Climate change and the scarcity of drinking water are the greatest dangers threatening the future of humanity

In a survey conducted by Forsense in February 2016, half the respondents considered climate change to be a major risk for the future of humanity. Many of the sources of danger seen as particularly serious were associated with natural and environmental challenges. The lack of drinking water fit for human consumption was in third place among the most frequently mentioned dangers.

In recent years, Forsense has conducted a number of surveys to assess public opinion concerning the risks threatening the future of humanity. In the study conducted in 2013 and repeated in the autumn of 2014, respondents were asked to pick and rank three items from a list of nine economic and environmental problems facing human civilization: the ones that they believed would present the greatest challenges in the next 20 years. In both surveys, extreme climate and weather conditions were marked as the top issue by most people.

The survey conducted in May 2015 showed that half the respondents are concerned about the extreme effect of climate change on the life of humankind. Knowing that, it is understandable that in the latest survey, climate change was ranked first among 12 risks by most people, with almost half the respondents putting it in one of the top three places. The ’premier’ position of climate change is explained by people’s personal experience as well as the fact that the consequences of the phenomenon increasingly appear in the news and in the various media. The second highest ranked risk was mass migration, which is clearly connected to the refugee crisis that has now continued for almost a year.

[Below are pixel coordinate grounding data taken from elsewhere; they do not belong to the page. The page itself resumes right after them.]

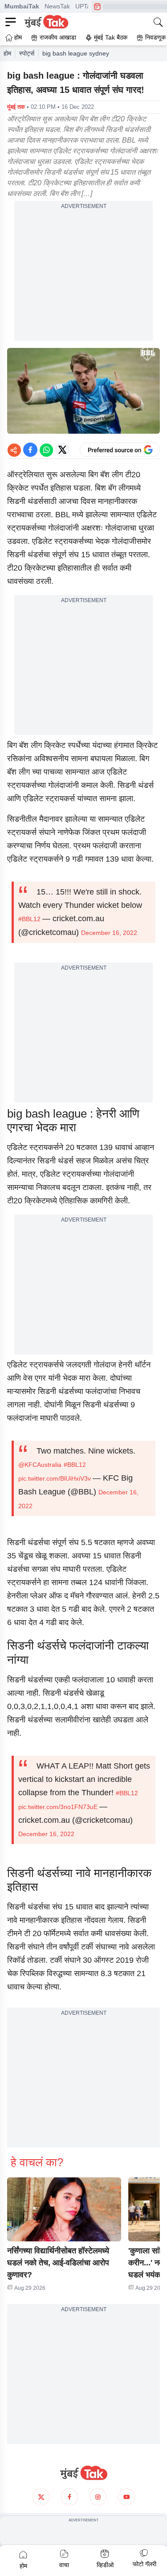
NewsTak (57, 6)
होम (7, 53)
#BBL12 (29, 919)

All in all, the survey identified five exceptionally important risks, seen as significant by at least 30 percent of the respondents. Two of those – climate change and the lack of drinking water fit for human consumption – is largely related to nature in its impact, while the other three have closer ties to social and political events and processes. Five additional risks were also mentioned by a significant proportion of respondents, which at present primarily impact the Third World.

Although not decisively, the individual risk factors that people mention do exhibit a correlation with the socio-economic status of respondents. The data set indicates that educational qualifications are the most important factor: those with less schooling often structure the individual risks according to a completely different pattern to those with secondary or even higher education qualifications. Those who have not completed secondary school are most afraid of mass migration (39 percent), with only 37 percent mentioning climate change, while among graduates, 53 percent mentioned climate change (and that item ranked well above all the others among people with higher educational and even secondary qualifications). We observed that, compared to people with higher qualifications, those with a lower level of education find the factors with a spectacular presence in the media to be more dangerous (such as terrorist actions, epidemics and natural disasters), while a greater proportion of those with higher qualifications mention factors whose comprehension requires a wider scope of knowledge (climate change, overpopulation, and the loss of community values that are important for mankind).

A particularly high proportion of regular internet users mentioned climate change, while among those who obtain their information from the traditional media, particularly those who view television news, the fear of mass migration is overrepresented.

The frequency of individual risk factors primarily depends on the interest of respondents in ‘worldly matters’. In relation to that, the deepest rift is in terms of educational qualifications: the higher the level of education, the more likely the respondent is to realise the weight of the less visible, more remote and less mediatized risks such as climate change or overpopulation.